SO why be vulnerable ? When a shrimp in the ocean roams around all brave in the oceans there comes a time when it is forced to undergo a process of molting. It sheds off its outer hard layer and reveal to the rest of the water world its soft jelly body that can be pray to any creature looking for a meal. Yet it must do so, so that after it faces its most vulnerable moment, it then grows to have a powerful shell and so may survive the odds yet again in life. It survives knowing and believing that it can and will evolve. It is natural to have to go within to have the courage to go without.
Intimacy is the connection that we have with our outside world. It is how we connect to a partner, our family, our child. Do not think of this as just a sexual intimacy. That is just one form. There is spiritual intimacy, mental intimacy, social intimacy, financial intimacy and many others. Think of it as a connection outward with closeness.
When we marry the vulnerability and the intimacy, we are acknowledging the truest form of ourselves and connecting it with someone else from this heart space. This is transparency. The clearer we are, and the more authentic we become, the more personal. It transforms any relationship and I would say that it strengthens that bond. NO egos , no judgments, no hidden agendas.

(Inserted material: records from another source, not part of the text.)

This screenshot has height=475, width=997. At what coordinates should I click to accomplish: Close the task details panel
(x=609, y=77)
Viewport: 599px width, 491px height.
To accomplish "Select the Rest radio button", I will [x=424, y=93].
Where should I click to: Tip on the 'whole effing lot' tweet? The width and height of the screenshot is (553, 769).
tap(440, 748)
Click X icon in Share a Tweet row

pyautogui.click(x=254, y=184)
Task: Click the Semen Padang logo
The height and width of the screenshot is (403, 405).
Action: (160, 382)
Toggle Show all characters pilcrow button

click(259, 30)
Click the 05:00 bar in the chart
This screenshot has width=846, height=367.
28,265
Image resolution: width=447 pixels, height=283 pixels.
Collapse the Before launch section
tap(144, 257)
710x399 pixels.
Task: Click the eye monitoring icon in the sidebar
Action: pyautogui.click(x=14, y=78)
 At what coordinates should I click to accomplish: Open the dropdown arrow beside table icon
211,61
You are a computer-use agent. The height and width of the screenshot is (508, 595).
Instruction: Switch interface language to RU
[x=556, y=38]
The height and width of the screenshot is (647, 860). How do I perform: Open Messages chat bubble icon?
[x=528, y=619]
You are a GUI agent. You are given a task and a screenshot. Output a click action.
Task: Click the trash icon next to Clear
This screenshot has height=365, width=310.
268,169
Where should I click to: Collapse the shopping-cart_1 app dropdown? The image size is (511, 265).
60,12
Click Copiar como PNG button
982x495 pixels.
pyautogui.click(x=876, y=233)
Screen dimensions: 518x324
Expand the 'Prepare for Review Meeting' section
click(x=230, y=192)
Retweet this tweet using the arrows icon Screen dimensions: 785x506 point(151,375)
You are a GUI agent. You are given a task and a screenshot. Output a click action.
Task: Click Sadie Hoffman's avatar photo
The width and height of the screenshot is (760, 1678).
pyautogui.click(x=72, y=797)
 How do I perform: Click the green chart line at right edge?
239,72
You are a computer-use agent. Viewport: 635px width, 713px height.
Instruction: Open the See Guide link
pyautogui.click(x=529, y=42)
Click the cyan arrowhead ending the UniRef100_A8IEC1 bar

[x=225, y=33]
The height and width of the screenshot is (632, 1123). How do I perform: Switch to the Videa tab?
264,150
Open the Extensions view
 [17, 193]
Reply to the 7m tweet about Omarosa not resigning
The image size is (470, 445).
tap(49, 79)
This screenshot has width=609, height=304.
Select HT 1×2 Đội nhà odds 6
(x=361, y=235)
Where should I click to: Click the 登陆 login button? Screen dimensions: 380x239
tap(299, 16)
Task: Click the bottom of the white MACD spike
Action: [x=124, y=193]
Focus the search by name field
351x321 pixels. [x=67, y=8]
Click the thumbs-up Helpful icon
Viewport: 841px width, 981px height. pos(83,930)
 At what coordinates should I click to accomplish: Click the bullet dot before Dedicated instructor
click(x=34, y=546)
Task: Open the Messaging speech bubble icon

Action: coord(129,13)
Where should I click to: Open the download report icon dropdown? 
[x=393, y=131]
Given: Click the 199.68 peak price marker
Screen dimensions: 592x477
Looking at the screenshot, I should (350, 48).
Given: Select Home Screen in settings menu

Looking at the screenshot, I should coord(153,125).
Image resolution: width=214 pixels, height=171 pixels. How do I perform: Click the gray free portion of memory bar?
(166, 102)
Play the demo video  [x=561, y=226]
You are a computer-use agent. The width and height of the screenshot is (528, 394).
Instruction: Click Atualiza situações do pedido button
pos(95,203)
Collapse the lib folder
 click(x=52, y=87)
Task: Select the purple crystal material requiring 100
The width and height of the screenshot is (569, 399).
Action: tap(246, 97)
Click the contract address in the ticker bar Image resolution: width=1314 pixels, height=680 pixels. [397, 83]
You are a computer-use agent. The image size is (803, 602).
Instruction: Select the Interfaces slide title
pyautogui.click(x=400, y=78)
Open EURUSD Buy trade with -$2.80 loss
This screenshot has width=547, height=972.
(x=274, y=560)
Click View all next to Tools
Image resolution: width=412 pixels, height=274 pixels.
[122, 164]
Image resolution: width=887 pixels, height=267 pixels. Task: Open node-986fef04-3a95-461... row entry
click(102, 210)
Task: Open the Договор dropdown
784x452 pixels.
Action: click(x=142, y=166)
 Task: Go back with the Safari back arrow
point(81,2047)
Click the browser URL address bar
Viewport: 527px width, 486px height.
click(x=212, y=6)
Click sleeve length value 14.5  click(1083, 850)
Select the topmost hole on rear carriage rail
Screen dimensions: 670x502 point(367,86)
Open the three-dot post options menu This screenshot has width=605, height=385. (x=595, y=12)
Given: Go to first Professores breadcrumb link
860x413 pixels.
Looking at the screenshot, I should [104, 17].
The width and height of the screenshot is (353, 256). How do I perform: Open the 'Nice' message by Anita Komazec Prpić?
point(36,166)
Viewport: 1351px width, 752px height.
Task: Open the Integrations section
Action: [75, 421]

In this world of social media and constant selfies where every step must be documented and advertised, it is mostly done with ego and hidden agendas. It tells the world “look at me I am so awesome as I have so much to hide, and I am too scared to reveal myself to the world, so please ‘like’ me and I need you. ” This too is a distorted cry out from a space of vulnerability yet with no transparency, it is a doomed marriage.
Transparency is the state of unconditional love and gratitude.
Exercise: Look into the pond of your life and see the reflection. Is it a transparent clear likeness of you, or a distorted murkiness of your shadow self.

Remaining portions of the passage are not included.